§ **PROBLEM DESCRIPTION**
Format the lines from the beginning of the records through the line containing "at that location." as a numbered list, skipping any blank lines. Leave the pictures out of your answer.

§ **DATASET CONTENT**
= = = = =
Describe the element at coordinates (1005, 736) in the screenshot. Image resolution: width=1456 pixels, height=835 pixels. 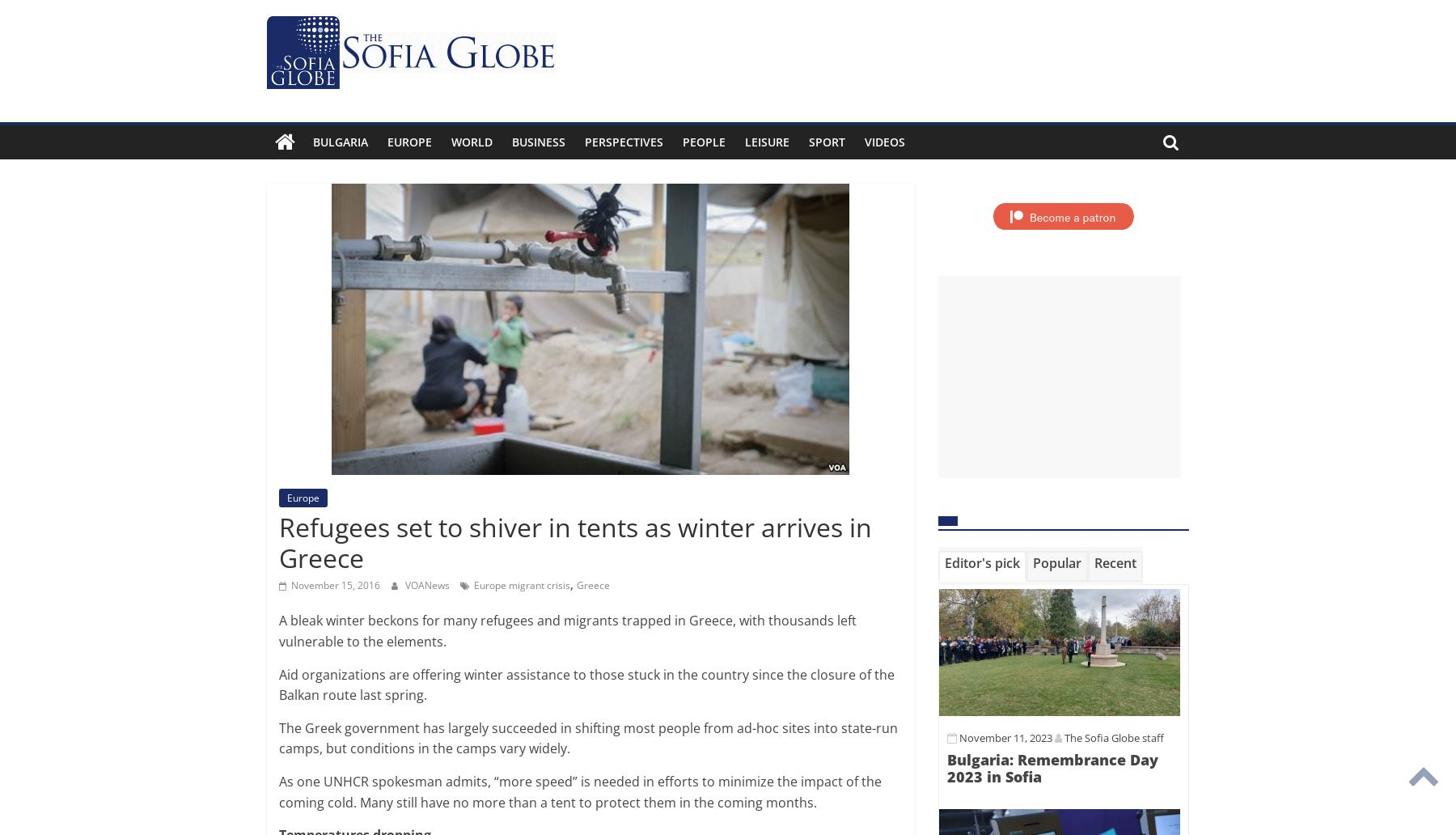
I see `'November 11, 2023'` at that location.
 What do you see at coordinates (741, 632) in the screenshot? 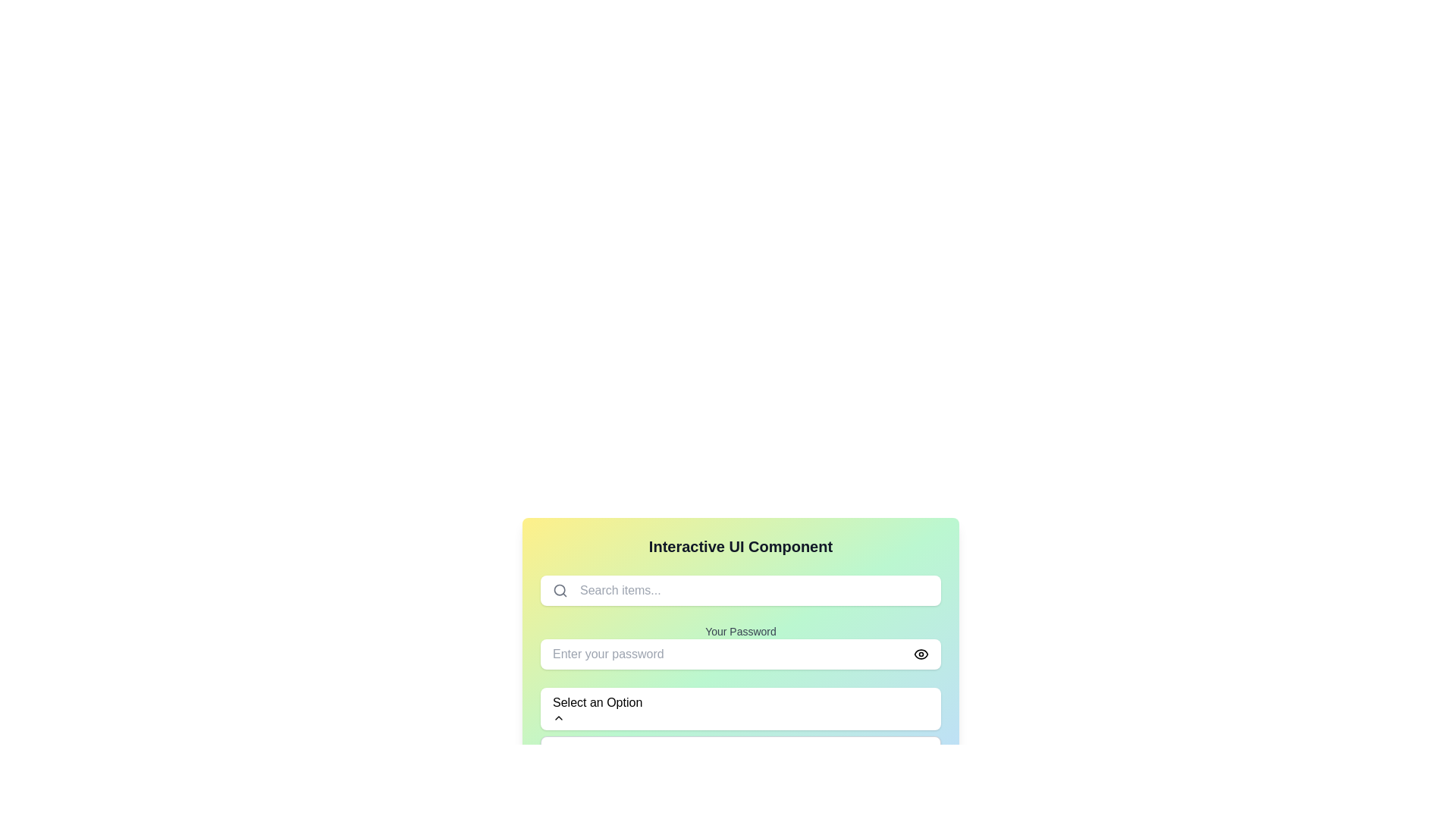
I see `the text label reading 'Your Password' which is styled in gray color and located above the password input field` at bounding box center [741, 632].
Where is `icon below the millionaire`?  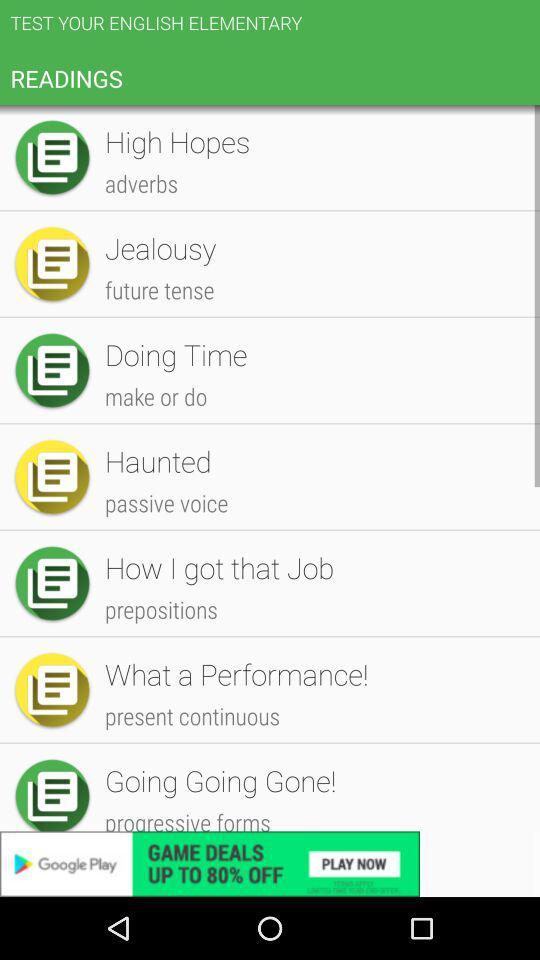 icon below the millionaire is located at coordinates (312, 624).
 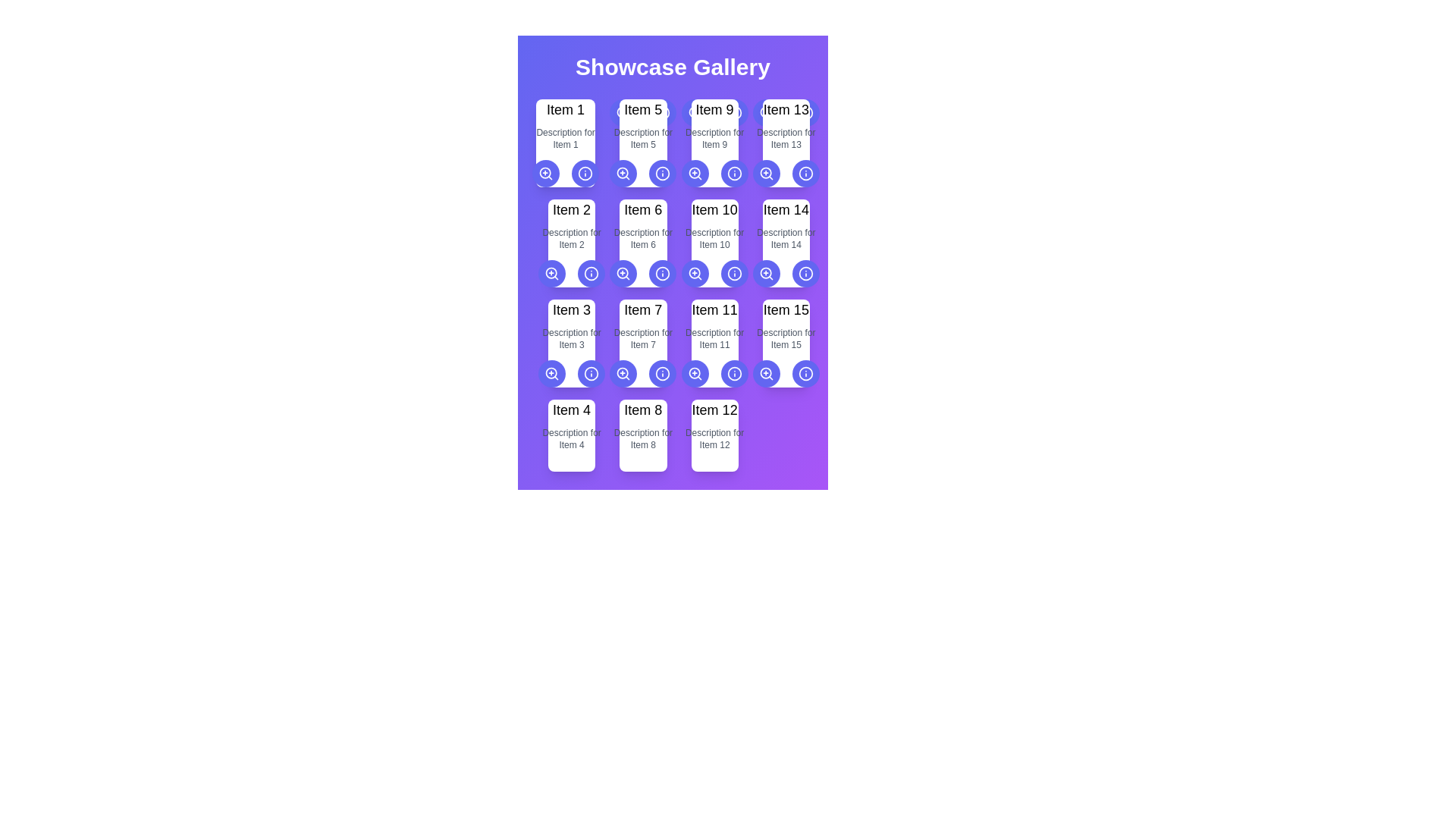 I want to click on the text label displaying the title or name of the item in the fifth card of the third row in the grid layout, so click(x=786, y=309).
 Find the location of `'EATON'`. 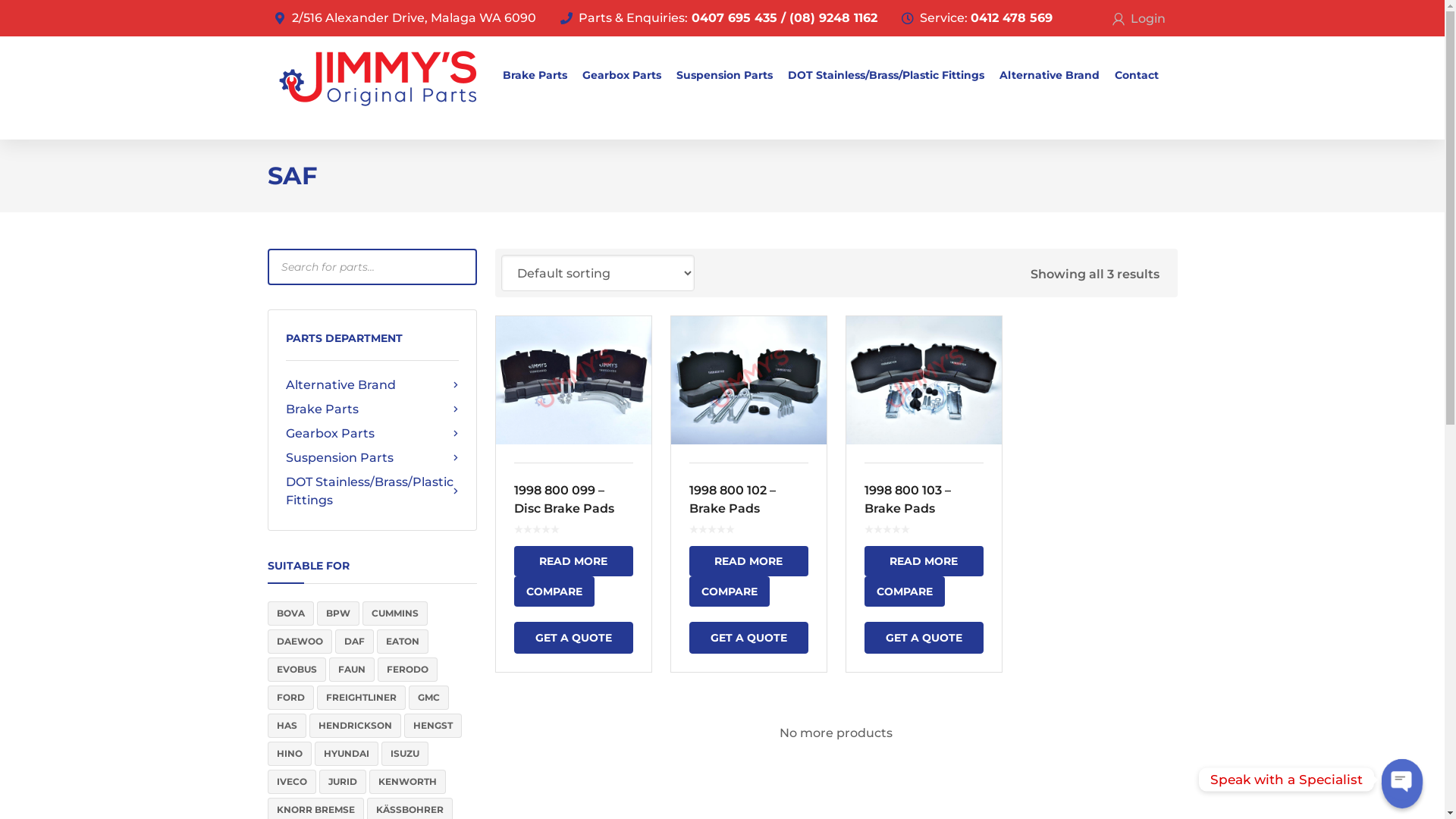

'EATON' is located at coordinates (401, 641).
= = = = =
§ **FINISHED TASK**
1. Describe the element at coordinates (1005, 736) in the screenshot. Image resolution: width=1456 pixels, height=835 pixels. 
2. I see `'November 11, 2023'` at that location.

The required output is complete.